_Task instructions:_ Restate all of the entries exactly, each line as it stands.

_Material for this task:_

+ + + + +

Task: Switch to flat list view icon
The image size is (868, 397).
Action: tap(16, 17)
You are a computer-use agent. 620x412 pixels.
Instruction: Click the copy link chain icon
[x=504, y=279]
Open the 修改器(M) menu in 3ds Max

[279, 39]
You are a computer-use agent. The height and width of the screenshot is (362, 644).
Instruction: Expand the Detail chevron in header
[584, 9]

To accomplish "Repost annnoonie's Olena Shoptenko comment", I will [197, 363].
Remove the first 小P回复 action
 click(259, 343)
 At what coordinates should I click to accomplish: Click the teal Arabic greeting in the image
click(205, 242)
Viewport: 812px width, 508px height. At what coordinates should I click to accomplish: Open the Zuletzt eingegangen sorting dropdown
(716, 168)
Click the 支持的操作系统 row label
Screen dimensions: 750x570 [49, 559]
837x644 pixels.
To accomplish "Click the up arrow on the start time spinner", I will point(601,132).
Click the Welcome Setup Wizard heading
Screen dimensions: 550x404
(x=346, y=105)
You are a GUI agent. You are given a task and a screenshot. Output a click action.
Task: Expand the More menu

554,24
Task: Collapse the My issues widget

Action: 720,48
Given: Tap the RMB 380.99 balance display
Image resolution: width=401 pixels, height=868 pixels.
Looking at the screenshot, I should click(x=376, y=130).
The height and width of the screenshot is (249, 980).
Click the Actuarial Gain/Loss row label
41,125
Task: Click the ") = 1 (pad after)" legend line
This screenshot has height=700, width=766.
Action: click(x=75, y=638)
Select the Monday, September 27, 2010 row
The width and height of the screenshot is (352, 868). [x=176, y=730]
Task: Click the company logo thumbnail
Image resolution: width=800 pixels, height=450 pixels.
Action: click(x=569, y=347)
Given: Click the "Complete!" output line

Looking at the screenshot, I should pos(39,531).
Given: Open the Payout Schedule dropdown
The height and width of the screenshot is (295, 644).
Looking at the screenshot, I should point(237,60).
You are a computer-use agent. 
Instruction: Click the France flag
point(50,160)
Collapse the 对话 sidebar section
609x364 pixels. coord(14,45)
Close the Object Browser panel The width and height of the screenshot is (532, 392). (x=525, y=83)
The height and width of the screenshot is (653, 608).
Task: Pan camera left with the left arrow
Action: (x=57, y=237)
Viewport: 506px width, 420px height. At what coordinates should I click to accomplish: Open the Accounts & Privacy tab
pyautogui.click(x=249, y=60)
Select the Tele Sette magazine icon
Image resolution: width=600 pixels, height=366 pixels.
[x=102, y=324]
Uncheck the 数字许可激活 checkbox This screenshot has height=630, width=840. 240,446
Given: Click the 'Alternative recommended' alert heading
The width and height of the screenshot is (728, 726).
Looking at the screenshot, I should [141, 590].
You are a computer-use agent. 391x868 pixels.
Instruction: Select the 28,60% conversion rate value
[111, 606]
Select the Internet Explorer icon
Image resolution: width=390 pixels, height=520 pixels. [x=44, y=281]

+ + + + +

_Finished task:_
Task: Switch to flat list view icon
The image size is (868, 397).
Action: tap(16, 17)
You are a computer-use agent. 620x412 pixels.
Instruction: Click the copy link chain icon
[x=504, y=279]
Open the 修改器(M) menu in 3ds Max

[279, 39]
You are a computer-use agent. The height and width of the screenshot is (362, 644).
Instruction: Expand the Detail chevron in header
[584, 9]

To accomplish "Repost annnoonie's Olena Shoptenko comment", I will [197, 363].
Remove the first 小P回复 action
 click(259, 343)
 At what coordinates should I click to accomplish: Click the teal Arabic greeting in the image
click(205, 242)
Viewport: 812px width, 508px height. At what coordinates should I click to accomplish: Open the Zuletzt eingegangen sorting dropdown
(716, 168)
Click the 支持的操作系统 row label
Screen dimensions: 750x570 [49, 559]
837x644 pixels.
To accomplish "Click the up arrow on the start time spinner", I will point(601,132).
Click the Welcome Setup Wizard heading
Screen dimensions: 550x404
(x=346, y=105)
You are a GUI agent. You are given a task and a screenshot. Output a click action.
Task: Expand the More menu

554,24
Task: Collapse the My issues widget

Action: 720,48
Given: Tap the RMB 380.99 balance display
Image resolution: width=401 pixels, height=868 pixels.
Looking at the screenshot, I should click(x=376, y=130).
The height and width of the screenshot is (249, 980).
Click the Actuarial Gain/Loss row label
41,125
Task: Click the ") = 1 (pad after)" legend line
This screenshot has height=700, width=766.
Action: click(x=75, y=638)
Select the Monday, September 27, 2010 row
The width and height of the screenshot is (352, 868). [x=176, y=730]
Task: Click the company logo thumbnail
Image resolution: width=800 pixels, height=450 pixels.
Action: click(x=569, y=347)
Given: Click the "Complete!" output line

Looking at the screenshot, I should pos(39,531).
Given: Open the Payout Schedule dropdown
The height and width of the screenshot is (295, 644).
Looking at the screenshot, I should point(237,60).
You are a computer-use agent. 
Instruction: Click the France flag
point(50,160)
Collapse the 对话 sidebar section
609x364 pixels. coord(14,45)
Close the Object Browser panel The width and height of the screenshot is (532, 392). (x=525, y=83)
The height and width of the screenshot is (653, 608).
Task: Pan camera left with the left arrow
Action: (x=57, y=237)
Viewport: 506px width, 420px height. At what coordinates should I click to accomplish: Open the Accounts & Privacy tab
pyautogui.click(x=249, y=60)
Select the Tele Sette magazine icon
Image resolution: width=600 pixels, height=366 pixels.
[x=102, y=324]
Uncheck the 数字许可激活 checkbox This screenshot has height=630, width=840. 240,446
Given: Click the 'Alternative recommended' alert heading
The width and height of the screenshot is (728, 726).
Looking at the screenshot, I should [141, 590].
You are a computer-use agent. 391x868 pixels.
Instruction: Select the 28,60% conversion rate value
[111, 606]
Select the Internet Explorer icon
Image resolution: width=390 pixels, height=520 pixels. [x=44, y=281]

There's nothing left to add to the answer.